Data records:
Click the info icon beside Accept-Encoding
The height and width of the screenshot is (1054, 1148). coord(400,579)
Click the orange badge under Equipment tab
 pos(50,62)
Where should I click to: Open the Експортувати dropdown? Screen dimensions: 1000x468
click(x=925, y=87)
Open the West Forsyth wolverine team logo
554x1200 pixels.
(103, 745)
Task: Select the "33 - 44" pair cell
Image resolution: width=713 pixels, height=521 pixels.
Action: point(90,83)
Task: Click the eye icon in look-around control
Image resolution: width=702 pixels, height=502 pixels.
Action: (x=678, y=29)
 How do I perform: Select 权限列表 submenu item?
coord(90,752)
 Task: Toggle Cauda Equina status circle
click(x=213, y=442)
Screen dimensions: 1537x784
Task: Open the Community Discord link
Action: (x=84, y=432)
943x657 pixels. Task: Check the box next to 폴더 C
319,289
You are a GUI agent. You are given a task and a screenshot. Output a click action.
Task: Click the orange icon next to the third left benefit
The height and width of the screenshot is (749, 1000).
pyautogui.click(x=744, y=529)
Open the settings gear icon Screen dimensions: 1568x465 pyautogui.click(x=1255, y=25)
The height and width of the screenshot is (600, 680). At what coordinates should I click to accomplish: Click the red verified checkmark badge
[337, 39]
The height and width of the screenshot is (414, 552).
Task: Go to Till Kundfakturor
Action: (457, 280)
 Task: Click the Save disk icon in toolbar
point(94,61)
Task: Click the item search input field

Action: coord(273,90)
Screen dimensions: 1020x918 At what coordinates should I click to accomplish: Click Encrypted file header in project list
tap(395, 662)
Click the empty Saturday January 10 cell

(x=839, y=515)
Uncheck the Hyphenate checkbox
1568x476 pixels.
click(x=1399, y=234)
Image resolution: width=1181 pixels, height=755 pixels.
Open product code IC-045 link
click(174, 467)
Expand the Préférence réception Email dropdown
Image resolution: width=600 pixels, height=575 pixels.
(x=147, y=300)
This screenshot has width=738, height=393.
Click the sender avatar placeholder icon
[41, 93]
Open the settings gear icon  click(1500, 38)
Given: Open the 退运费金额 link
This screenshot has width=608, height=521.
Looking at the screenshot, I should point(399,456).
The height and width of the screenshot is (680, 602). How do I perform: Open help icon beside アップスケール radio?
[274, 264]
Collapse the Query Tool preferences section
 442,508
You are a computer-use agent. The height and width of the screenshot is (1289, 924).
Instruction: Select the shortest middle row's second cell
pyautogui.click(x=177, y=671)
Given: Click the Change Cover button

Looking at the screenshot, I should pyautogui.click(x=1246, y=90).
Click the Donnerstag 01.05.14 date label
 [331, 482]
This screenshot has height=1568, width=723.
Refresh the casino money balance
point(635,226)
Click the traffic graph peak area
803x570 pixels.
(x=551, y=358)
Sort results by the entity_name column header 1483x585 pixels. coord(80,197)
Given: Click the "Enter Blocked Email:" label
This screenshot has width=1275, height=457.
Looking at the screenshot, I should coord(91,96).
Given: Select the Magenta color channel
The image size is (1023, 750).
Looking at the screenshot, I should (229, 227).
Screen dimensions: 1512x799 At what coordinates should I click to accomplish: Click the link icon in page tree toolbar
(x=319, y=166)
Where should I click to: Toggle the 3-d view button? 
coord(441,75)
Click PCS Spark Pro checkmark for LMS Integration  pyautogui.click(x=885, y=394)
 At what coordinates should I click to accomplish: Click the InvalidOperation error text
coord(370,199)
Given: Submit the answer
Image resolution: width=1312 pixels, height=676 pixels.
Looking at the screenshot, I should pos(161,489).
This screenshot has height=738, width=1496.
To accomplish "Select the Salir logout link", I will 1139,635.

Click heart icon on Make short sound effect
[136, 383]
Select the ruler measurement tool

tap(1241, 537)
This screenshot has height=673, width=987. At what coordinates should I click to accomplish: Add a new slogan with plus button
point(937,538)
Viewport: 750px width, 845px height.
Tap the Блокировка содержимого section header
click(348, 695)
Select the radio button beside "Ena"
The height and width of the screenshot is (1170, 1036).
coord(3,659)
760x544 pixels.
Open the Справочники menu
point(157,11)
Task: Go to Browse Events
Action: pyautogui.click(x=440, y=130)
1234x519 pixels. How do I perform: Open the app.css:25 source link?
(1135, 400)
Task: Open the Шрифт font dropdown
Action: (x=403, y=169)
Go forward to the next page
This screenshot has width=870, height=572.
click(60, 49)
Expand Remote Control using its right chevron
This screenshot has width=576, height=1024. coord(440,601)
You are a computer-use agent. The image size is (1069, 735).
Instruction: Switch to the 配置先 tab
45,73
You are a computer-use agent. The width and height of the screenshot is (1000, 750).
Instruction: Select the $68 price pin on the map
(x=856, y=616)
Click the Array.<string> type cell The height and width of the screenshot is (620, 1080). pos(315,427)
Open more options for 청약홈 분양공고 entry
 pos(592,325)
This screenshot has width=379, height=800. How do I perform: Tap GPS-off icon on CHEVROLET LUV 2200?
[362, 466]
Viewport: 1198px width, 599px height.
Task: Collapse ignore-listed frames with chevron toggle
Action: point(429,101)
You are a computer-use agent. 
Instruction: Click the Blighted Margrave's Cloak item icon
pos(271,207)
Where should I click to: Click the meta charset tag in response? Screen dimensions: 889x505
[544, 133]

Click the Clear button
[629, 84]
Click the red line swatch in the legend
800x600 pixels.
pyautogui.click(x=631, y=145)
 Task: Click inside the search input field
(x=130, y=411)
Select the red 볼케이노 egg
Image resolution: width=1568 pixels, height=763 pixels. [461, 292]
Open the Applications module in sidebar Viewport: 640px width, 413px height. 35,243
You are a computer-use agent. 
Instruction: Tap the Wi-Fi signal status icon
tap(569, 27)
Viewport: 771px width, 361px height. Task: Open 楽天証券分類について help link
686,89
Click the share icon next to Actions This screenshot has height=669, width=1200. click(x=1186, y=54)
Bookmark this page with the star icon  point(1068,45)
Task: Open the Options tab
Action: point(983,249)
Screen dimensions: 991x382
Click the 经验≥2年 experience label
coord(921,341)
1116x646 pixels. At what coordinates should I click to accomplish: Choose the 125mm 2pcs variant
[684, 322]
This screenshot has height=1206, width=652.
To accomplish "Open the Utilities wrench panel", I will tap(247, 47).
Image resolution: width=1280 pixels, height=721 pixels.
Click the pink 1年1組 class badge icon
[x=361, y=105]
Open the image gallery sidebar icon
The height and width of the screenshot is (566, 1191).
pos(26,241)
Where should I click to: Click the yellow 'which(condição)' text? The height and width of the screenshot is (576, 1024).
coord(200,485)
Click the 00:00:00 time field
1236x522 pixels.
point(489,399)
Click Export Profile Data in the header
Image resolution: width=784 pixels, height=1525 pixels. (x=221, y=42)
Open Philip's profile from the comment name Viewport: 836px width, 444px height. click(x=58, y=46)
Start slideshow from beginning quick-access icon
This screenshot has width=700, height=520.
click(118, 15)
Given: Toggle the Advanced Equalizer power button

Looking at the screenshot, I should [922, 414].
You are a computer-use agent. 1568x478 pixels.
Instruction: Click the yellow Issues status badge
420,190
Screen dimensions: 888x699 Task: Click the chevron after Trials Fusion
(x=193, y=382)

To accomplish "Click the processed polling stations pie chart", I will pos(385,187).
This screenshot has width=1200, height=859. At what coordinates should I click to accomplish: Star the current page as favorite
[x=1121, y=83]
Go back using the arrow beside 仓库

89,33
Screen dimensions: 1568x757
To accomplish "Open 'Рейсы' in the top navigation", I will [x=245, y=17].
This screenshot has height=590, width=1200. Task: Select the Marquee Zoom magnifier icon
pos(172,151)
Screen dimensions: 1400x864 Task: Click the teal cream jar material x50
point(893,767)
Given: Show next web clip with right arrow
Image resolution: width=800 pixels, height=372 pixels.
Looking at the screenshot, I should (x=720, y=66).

What is expected:
The entries above need to be repeated in full, exactly as written.

Written response:
Click the info icon beside Accept-Encoding
The height and width of the screenshot is (1054, 1148). coord(400,579)
Click the orange badge under Equipment tab
 pos(50,62)
Where should I click to: Open the Експортувати dropdown? Screen dimensions: 1000x468
click(x=925, y=87)
Open the West Forsyth wolverine team logo
554x1200 pixels.
(103, 745)
Task: Select the "33 - 44" pair cell
Image resolution: width=713 pixels, height=521 pixels.
Action: point(90,83)
Task: Click the eye icon in look-around control
Image resolution: width=702 pixels, height=502 pixels.
Action: (x=678, y=29)
 How do I perform: Select 权限列表 submenu item?
coord(90,752)
 Task: Toggle Cauda Equina status circle
click(x=213, y=442)
Screen dimensions: 1537x784
Task: Open the Community Discord link
Action: (x=84, y=432)
943x657 pixels. Task: Check the box next to 폴더 C
319,289
You are a GUI agent. You are given a task and a screenshot. Output a click action.
Task: Click the orange icon next to the third left benefit
The height and width of the screenshot is (749, 1000).
pyautogui.click(x=744, y=529)
Open the settings gear icon Screen dimensions: 1568x465 pyautogui.click(x=1255, y=25)
The height and width of the screenshot is (600, 680). At what coordinates should I click to accomplish: Click the red verified checkmark badge
[337, 39]
The height and width of the screenshot is (414, 552).
Task: Go to Till Kundfakturor
Action: (457, 280)
 Task: Click the Save disk icon in toolbar
point(94,61)
Task: Click the item search input field

Action: coord(273,90)
Screen dimensions: 1020x918 At what coordinates should I click to accomplish: Click Encrypted file header in project list
tap(395, 662)
Click the empty Saturday January 10 cell

(x=839, y=515)
Uncheck the Hyphenate checkbox
1568x476 pixels.
click(x=1399, y=234)
Image resolution: width=1181 pixels, height=755 pixels.
Open product code IC-045 link
click(174, 467)
Expand the Préférence réception Email dropdown
Image resolution: width=600 pixels, height=575 pixels.
(x=147, y=300)
This screenshot has width=738, height=393.
Click the sender avatar placeholder icon
[41, 93]
Open the settings gear icon  click(1500, 38)
Given: Open the 退运费金额 link
This screenshot has width=608, height=521.
Looking at the screenshot, I should point(399,456).
The height and width of the screenshot is (680, 602). How do I perform: Open help icon beside アップスケール radio?
[274, 264]
Collapse the Query Tool preferences section
 442,508
You are a computer-use agent. The height and width of the screenshot is (1289, 924).
Instruction: Select the shortest middle row's second cell
pyautogui.click(x=177, y=671)
Given: Click the Change Cover button

Looking at the screenshot, I should pyautogui.click(x=1246, y=90).
Click the Donnerstag 01.05.14 date label
 [331, 482]
This screenshot has height=1568, width=723.
Refresh the casino money balance
point(635,226)
Click the traffic graph peak area
803x570 pixels.
(x=551, y=358)
Sort results by the entity_name column header 1483x585 pixels. coord(80,197)
Given: Click the "Enter Blocked Email:" label
This screenshot has width=1275, height=457.
Looking at the screenshot, I should coord(91,96).
Given: Select the Magenta color channel
The image size is (1023, 750).
Looking at the screenshot, I should (229, 227).
Screen dimensions: 1512x799 At what coordinates should I click to accomplish: Click the link icon in page tree toolbar
(x=319, y=166)
Where should I click to: Toggle the 3-d view button? 
coord(441,75)
Click PCS Spark Pro checkmark for LMS Integration  pyautogui.click(x=885, y=394)
 At what coordinates should I click to accomplish: Click the InvalidOperation error text
coord(370,199)
Given: Submit the answer
Image resolution: width=1312 pixels, height=676 pixels.
Looking at the screenshot, I should pos(161,489).
This screenshot has height=738, width=1496.
To accomplish "Select the Salir logout link", I will 1139,635.

Click heart icon on Make short sound effect
[136, 383]
Select the ruler measurement tool

tap(1241, 537)
This screenshot has height=673, width=987. At what coordinates should I click to accomplish: Add a new slogan with plus button
point(937,538)
Viewport: 750px width, 845px height.
Tap the Блокировка содержимого section header
click(348, 695)
Select the radio button beside "Ena"
The height and width of the screenshot is (1170, 1036).
coord(3,659)
760x544 pixels.
Open the Справочники menu
point(157,11)
Task: Go to Browse Events
Action: pyautogui.click(x=440, y=130)
1234x519 pixels. How do I perform: Open the app.css:25 source link?
(1135, 400)
Task: Open the Шрифт font dropdown
Action: (x=403, y=169)
Go forward to the next page
This screenshot has width=870, height=572.
click(60, 49)
Expand Remote Control using its right chevron
This screenshot has width=576, height=1024. coord(440,601)
You are a computer-use agent. The image size is (1069, 735).
Instruction: Switch to the 配置先 tab
45,73
You are a computer-use agent. The width and height of the screenshot is (1000, 750).
Instruction: Select the $68 price pin on the map
(x=856, y=616)
Click the Array.<string> type cell The height and width of the screenshot is (620, 1080). pos(315,427)
Open more options for 청약홈 분양공고 entry
 pos(592,325)
This screenshot has width=379, height=800. How do I perform: Tap GPS-off icon on CHEVROLET LUV 2200?
[362, 466]
Viewport: 1198px width, 599px height.
Task: Collapse ignore-listed frames with chevron toggle
Action: point(429,101)
You are a computer-use agent. 
Instruction: Click the Blighted Margrave's Cloak item icon
pos(271,207)
Where should I click to: Click the meta charset tag in response? Screen dimensions: 889x505
[544, 133]

Click the Clear button
[629, 84]
Click the red line swatch in the legend
800x600 pixels.
pyautogui.click(x=631, y=145)
 Task: Click inside the search input field
(x=130, y=411)
Select the red 볼케이노 egg
Image resolution: width=1568 pixels, height=763 pixels. [461, 292]
Open the Applications module in sidebar Viewport: 640px width, 413px height. 35,243
You are a computer-use agent. 
Instruction: Tap the Wi-Fi signal status icon
tap(569, 27)
Viewport: 771px width, 361px height. Task: Open 楽天証券分類について help link
686,89
Click the share icon next to Actions This screenshot has height=669, width=1200. click(x=1186, y=54)
Bookmark this page with the star icon  point(1068,45)
Task: Open the Options tab
Action: point(983,249)
Screen dimensions: 991x382
Click the 经验≥2年 experience label
coord(921,341)
1116x646 pixels. At what coordinates should I click to accomplish: Choose the 125mm 2pcs variant
[684, 322]
This screenshot has height=1206, width=652.
To accomplish "Open the Utilities wrench panel", I will tap(247, 47).
Image resolution: width=1280 pixels, height=721 pixels.
Click the pink 1年1組 class badge icon
[x=361, y=105]
Open the image gallery sidebar icon
The height and width of the screenshot is (566, 1191).
pos(26,241)
Where should I click to: Click the yellow 'which(condição)' text? The height and width of the screenshot is (576, 1024).
coord(200,485)
Click the 00:00:00 time field
1236x522 pixels.
point(489,399)
Click Export Profile Data in the header
Image resolution: width=784 pixels, height=1525 pixels. (x=221, y=42)
Open Philip's profile from the comment name Viewport: 836px width, 444px height. click(x=58, y=46)
Start slideshow from beginning quick-access icon
This screenshot has width=700, height=520.
click(118, 15)
Given: Toggle the Advanced Equalizer power button

Looking at the screenshot, I should [922, 414].
You are a computer-use agent. 1568x478 pixels.
Instruction: Click the yellow Issues status badge
420,190
Screen dimensions: 888x699 Task: Click the chevron after Trials Fusion
(x=193, y=382)

To accomplish "Click the processed polling stations pie chart", I will pos(385,187).
This screenshot has width=1200, height=859. At what coordinates should I click to accomplish: Star the current page as favorite
[x=1121, y=83]
Go back using the arrow beside 仓库

89,33
Screen dimensions: 1568x757
To accomplish "Open 'Рейсы' in the top navigation", I will [x=245, y=17].
This screenshot has height=590, width=1200. Task: Select the Marquee Zoom magnifier icon
pos(172,151)
Screen dimensions: 1400x864 Task: Click the teal cream jar material x50
point(893,767)
Given: Show next web clip with right arrow
Image resolution: width=800 pixels, height=372 pixels.
Looking at the screenshot, I should (x=720, y=66).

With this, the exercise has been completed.